What to work on: Your answer must be a single number: how many lines in the records include the word "will".
##### Dataset entries #####
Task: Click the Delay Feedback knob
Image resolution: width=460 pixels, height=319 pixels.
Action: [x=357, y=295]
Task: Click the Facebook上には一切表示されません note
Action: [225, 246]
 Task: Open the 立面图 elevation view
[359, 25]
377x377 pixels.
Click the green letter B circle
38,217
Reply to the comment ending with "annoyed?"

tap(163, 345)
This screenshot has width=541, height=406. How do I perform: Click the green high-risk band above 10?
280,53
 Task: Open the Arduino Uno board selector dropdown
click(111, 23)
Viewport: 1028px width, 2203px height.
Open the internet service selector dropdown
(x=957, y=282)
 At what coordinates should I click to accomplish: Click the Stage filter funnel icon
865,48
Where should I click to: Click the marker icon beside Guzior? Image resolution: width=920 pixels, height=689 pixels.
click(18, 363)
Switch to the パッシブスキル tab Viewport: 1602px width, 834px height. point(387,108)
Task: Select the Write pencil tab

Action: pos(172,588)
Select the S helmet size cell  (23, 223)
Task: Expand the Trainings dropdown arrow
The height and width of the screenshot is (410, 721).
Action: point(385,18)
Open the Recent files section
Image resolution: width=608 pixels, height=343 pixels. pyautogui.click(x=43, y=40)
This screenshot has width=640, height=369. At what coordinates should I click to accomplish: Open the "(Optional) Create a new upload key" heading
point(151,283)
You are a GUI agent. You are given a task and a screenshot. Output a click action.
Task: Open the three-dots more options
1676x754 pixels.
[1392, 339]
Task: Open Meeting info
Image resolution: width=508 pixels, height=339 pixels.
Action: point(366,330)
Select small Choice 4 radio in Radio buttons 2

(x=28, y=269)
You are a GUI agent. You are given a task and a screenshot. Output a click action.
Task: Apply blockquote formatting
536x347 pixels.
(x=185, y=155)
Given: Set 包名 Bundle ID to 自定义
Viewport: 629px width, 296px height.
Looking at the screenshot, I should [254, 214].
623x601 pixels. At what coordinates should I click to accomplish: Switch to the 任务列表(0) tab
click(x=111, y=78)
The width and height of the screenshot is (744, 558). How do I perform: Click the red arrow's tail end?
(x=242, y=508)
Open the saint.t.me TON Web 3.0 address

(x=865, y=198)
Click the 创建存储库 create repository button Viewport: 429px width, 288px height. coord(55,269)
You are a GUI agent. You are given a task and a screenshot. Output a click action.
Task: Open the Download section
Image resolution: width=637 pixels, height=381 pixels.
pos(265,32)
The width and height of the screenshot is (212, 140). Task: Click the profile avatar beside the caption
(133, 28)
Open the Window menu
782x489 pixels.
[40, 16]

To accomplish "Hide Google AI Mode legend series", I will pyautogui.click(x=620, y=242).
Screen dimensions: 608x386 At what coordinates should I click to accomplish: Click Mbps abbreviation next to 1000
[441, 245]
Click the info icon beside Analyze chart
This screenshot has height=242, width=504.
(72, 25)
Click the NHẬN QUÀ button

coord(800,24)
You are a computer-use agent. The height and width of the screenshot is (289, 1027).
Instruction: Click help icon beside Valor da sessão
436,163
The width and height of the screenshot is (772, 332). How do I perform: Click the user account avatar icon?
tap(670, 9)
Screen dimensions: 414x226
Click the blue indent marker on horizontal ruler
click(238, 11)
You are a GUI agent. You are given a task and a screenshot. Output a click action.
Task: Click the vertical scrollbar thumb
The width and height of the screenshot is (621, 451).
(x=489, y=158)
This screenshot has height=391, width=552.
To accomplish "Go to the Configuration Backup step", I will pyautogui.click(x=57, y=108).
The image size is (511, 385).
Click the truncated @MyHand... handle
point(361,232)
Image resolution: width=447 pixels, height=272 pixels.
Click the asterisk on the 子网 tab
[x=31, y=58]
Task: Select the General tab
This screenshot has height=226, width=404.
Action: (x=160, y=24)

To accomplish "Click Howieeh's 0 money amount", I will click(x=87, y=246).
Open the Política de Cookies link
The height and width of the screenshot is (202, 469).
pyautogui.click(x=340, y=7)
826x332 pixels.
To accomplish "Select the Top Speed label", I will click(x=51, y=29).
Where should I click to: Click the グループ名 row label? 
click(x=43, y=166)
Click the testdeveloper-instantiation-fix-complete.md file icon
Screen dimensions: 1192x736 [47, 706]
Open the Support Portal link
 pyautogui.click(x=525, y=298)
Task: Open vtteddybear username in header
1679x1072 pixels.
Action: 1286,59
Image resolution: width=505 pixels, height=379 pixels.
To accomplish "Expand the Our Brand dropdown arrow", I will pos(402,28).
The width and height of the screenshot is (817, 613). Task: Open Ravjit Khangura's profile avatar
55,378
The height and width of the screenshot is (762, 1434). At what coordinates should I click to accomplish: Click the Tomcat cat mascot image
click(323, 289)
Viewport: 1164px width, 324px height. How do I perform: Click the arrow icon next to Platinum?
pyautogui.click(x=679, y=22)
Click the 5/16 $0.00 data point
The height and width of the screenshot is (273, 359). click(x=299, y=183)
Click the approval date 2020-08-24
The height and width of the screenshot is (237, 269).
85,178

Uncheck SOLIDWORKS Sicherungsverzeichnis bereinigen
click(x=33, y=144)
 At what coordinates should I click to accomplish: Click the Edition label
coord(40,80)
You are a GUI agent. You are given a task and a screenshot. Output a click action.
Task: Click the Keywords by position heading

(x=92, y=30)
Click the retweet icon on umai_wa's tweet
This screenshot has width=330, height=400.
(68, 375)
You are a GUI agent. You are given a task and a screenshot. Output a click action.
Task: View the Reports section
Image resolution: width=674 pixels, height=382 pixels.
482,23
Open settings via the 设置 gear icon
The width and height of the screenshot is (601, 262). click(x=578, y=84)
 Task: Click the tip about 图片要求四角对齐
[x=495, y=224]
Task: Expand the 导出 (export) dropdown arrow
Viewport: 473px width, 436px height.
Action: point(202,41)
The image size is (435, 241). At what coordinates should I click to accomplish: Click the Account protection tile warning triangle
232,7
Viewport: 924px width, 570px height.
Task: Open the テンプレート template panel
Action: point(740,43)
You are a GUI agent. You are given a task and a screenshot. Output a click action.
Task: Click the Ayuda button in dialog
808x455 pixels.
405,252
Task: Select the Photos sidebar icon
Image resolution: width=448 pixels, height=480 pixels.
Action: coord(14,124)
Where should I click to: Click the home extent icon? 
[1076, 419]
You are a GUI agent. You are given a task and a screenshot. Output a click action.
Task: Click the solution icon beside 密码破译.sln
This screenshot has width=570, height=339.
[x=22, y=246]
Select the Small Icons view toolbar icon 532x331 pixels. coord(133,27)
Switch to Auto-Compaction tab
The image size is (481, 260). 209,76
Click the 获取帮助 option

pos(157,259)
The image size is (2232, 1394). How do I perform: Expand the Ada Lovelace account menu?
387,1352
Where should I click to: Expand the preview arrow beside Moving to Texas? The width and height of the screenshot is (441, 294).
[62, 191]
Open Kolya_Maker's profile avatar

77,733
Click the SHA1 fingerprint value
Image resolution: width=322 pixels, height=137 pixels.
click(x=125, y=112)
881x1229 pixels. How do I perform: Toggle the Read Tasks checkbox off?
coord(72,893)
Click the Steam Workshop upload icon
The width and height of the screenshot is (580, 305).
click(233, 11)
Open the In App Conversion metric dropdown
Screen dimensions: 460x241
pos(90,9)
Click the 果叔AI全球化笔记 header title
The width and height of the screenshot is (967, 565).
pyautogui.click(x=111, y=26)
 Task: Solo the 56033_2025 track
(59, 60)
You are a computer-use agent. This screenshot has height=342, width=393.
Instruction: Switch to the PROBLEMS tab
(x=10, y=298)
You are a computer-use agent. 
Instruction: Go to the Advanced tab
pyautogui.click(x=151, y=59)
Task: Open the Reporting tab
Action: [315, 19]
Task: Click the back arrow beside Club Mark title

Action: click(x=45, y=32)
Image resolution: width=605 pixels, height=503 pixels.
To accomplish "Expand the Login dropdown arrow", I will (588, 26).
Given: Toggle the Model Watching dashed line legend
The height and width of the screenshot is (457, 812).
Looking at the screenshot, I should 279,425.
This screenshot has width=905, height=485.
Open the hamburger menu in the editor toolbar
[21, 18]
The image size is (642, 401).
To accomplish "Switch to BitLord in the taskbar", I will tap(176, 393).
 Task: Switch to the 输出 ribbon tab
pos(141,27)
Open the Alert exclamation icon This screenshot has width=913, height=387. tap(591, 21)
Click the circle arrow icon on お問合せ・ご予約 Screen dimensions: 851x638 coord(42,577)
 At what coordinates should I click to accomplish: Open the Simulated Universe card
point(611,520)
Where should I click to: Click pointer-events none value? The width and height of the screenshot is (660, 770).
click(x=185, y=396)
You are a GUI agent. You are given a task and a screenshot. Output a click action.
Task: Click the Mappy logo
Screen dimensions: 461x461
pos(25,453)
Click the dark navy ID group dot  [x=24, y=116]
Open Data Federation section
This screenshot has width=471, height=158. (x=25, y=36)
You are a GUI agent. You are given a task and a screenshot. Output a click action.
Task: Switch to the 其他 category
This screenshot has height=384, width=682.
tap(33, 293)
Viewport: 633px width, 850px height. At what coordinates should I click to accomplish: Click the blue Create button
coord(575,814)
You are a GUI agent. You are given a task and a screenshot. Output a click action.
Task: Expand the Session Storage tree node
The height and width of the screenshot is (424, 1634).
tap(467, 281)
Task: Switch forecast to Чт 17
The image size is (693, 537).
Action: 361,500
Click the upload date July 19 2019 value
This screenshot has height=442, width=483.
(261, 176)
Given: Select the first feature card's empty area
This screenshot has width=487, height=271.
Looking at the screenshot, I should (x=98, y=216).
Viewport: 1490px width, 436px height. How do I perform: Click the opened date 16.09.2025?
#####
Solution to the exercise: 7